• Records provided:
*** Block opens ***
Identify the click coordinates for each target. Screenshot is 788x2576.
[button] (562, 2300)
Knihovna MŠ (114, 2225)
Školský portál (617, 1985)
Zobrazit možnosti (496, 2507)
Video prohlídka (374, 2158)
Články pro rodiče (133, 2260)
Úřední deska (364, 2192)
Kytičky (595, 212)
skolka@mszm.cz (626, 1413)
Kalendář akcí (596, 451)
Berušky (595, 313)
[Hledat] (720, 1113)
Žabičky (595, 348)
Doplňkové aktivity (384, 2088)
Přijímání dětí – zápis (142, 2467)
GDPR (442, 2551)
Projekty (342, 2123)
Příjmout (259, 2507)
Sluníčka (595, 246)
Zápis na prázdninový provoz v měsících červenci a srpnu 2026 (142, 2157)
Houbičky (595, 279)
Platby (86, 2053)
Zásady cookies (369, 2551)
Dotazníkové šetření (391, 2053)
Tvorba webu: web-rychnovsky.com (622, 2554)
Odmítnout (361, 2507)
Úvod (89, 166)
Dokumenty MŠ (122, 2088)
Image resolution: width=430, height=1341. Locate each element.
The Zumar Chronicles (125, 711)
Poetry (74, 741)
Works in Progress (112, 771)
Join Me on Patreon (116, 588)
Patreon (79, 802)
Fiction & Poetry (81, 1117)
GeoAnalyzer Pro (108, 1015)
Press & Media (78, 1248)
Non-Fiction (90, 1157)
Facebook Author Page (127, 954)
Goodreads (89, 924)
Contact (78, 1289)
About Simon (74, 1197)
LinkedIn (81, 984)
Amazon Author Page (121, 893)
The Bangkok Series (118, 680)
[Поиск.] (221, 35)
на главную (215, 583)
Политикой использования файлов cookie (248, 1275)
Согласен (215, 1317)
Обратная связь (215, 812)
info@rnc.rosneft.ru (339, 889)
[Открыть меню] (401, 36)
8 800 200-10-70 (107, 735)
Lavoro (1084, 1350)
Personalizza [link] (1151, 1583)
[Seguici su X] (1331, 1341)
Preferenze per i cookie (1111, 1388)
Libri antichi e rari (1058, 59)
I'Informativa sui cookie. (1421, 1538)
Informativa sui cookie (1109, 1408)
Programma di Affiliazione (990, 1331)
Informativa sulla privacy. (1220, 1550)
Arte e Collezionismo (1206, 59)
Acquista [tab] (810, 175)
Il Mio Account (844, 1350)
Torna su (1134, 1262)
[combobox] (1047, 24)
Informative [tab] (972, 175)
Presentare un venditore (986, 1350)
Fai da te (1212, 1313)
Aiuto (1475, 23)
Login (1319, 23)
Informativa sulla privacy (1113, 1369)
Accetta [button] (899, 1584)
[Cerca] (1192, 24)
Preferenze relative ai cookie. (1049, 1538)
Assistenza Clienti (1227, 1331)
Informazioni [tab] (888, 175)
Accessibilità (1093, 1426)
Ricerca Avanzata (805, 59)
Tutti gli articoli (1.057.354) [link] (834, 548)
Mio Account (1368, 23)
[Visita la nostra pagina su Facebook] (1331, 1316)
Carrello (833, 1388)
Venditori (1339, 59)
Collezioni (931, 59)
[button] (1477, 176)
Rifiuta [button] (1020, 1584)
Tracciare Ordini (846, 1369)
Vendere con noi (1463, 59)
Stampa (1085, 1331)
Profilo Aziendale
*** Block closes ***
• Exercise: Among the entries above, locate the lines containing "Torna su (1134, 1262)" and "[button] (1477, 176)", and transcribe exactly those two lines and all lines between.

• Exercise result:
Torna su (1134, 1262)
[combobox] (1047, 24)
Informative [tab] (972, 175)
Presentare un venditore (986, 1350)
Fai da te (1212, 1313)
Aiuto (1475, 23)
Login (1319, 23)
Informativa sulla privacy (1113, 1369)
Accetta [button] (899, 1584)
[Cerca] (1192, 24)
Preferenze relative ai cookie. (1049, 1538)
Assistenza Clienti (1227, 1331)
Informazioni [tab] (888, 175)
Accessibilità (1093, 1426)
Ricerca Avanzata (805, 59)
Tutti gli articoli (1.057.354) [link] (834, 548)
Mio Account (1368, 23)
[Visita la nostra pagina su Facebook] (1331, 1316)
Carrello (833, 1388)
Venditori (1339, 59)
Collezioni (931, 59)
[button] (1477, 176)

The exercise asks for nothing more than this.